Penuh

        Tidurlah, kukatakan. Malam sudah terlalu larut dan sunyi untukmu yang masih saja berisik. Kau ingin berapa lama lagi?. Berjalanlah setapak demi setapak, mana tahu semua kecewa itu berjatuhan dijalanan sedikit demi sedikit. Sakitmu mulai mereda seiring waktu. Aku mencari hari-hari yang aku tahu bisa lebih baik daripada ini.

Hari-hari penuh semangat meski lelah;

Hari-hari penuh emosi namun menyenangkan;

Kau tahu, hari dimana hatimu penuh.

Kukira, sunyi adalah sebuah kedamaian. Namun rupanya tidak, sunyi juga bisa lebih berisik daripada jalanan kota.

        Mengapa manusia begitu rakus? Mengharapkan kehidupan akan seperti ini dan itu, begini dan begitu. Satu dapat, maka ingin mendapatkan dua lainnya. Tidak pernah berhenti. Mungkin karna kita selalu mengharapkan “Penuh”.

        Ada banyak sekali pertanyaan. Bagaimana jika aku terlahir memang memiliki takdir seperti ini? Bagaimana jika selamanya aku hidup dengan hampa?
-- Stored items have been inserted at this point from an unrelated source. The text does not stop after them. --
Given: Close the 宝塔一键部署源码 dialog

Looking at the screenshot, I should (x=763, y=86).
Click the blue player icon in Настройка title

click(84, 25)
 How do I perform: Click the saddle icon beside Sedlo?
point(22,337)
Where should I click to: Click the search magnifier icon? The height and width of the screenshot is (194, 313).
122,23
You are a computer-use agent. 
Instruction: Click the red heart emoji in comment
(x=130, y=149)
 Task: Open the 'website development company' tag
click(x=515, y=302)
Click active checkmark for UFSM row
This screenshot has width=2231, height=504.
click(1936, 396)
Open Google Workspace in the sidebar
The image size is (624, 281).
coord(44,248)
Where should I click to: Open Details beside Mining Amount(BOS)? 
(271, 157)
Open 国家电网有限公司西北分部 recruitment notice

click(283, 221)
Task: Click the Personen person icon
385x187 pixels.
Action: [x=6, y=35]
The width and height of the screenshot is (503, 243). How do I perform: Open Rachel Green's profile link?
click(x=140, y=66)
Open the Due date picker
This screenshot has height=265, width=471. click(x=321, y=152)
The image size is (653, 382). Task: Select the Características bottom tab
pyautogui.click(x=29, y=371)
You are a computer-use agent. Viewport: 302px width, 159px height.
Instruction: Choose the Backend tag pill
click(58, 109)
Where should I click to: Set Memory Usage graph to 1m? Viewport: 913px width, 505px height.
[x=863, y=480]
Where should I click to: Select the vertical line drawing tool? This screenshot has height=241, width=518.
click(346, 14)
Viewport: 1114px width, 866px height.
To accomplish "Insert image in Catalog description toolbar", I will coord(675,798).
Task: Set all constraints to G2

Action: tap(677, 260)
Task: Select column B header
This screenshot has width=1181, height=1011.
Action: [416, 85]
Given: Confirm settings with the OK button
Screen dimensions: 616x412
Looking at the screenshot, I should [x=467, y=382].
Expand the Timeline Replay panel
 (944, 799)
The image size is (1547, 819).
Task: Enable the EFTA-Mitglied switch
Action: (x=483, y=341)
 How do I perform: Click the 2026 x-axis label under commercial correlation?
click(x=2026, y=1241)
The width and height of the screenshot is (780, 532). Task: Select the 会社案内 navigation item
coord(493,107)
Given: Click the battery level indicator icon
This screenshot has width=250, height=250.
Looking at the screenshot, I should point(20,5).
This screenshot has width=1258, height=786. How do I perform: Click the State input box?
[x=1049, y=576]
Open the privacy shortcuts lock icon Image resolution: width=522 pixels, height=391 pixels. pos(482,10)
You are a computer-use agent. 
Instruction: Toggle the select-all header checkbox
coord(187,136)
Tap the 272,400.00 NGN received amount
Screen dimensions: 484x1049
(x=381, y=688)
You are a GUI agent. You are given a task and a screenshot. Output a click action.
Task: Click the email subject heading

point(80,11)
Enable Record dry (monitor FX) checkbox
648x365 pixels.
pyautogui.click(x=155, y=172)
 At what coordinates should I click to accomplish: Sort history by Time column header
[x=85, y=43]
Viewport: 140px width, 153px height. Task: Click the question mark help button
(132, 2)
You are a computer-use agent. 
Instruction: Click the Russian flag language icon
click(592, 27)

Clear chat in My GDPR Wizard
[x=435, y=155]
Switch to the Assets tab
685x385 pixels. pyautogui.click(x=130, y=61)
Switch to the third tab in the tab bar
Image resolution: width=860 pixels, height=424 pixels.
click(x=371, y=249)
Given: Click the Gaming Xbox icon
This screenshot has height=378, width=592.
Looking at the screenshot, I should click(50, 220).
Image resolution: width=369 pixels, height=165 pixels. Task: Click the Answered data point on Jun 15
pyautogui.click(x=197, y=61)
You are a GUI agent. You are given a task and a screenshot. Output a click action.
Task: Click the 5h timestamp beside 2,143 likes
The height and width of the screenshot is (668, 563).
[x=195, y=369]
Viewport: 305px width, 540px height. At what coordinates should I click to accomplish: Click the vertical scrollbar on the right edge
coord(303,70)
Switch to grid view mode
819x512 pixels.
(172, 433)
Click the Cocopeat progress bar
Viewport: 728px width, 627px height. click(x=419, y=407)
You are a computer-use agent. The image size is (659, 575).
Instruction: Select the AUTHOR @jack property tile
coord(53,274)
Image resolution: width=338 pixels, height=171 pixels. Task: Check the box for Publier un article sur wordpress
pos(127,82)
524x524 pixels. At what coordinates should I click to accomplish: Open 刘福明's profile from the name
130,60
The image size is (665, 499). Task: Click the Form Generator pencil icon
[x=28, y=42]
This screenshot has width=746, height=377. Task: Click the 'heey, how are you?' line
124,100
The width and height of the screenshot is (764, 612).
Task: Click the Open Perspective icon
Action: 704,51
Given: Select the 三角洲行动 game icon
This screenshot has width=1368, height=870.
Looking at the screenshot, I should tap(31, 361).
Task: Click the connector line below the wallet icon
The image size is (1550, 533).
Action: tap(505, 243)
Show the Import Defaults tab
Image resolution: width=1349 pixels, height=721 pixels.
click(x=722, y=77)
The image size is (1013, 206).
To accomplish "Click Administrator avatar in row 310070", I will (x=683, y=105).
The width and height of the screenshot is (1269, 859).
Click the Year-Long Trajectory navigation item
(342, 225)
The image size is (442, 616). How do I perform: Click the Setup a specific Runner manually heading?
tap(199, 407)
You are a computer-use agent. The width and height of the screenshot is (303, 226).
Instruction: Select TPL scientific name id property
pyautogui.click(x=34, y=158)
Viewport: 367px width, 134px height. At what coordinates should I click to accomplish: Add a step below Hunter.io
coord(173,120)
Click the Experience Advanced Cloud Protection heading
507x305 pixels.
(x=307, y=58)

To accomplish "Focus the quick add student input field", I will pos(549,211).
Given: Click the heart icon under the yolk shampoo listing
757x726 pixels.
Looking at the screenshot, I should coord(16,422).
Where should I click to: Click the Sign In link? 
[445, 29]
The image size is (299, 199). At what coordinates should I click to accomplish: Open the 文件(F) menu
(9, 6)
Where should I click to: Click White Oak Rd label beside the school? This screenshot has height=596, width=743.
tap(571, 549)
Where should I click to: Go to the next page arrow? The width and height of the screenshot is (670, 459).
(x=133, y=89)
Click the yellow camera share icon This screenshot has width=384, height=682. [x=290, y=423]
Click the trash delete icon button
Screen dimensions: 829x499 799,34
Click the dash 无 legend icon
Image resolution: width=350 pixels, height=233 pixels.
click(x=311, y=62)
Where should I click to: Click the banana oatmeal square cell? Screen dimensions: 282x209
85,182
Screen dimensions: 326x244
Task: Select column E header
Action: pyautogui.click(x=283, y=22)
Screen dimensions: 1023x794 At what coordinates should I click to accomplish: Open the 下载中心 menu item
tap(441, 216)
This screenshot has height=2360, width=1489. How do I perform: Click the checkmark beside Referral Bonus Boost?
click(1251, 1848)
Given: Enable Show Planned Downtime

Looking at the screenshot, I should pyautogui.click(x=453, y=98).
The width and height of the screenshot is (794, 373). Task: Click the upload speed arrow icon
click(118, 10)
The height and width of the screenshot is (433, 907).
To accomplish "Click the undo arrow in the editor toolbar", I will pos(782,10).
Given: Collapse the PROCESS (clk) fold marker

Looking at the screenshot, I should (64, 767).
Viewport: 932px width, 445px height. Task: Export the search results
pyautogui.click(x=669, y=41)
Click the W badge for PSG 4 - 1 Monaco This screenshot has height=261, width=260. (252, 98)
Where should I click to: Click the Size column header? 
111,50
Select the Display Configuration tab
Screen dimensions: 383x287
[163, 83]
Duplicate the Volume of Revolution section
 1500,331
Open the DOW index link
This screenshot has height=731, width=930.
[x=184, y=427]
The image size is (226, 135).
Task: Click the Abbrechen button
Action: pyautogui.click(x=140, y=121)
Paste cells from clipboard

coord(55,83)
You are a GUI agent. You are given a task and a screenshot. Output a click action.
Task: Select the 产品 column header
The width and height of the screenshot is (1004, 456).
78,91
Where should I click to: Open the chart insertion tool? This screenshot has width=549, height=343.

Bagaimana jika duniaku memang sudah selesai?

        Pernahkah kalian merasa semakin lama waktu kehidupan, rasanya hampa sudah menjadi teman karib. Apapun yang dilakukan nampaknya hanya mengikuti alurnya saja “ohh begitu, iya boleh, okey, nggak apa-apa, siap, maaf, terimakasih”. Kalimat-kalimat harian memuakkan ini bukankah bisa lebih tegas lagi?.

        Semogaku semakin tinggi, aku ingin selesai dan merasa penuh. Melakukan hal-hal egois dan berhenti mengucap maaf.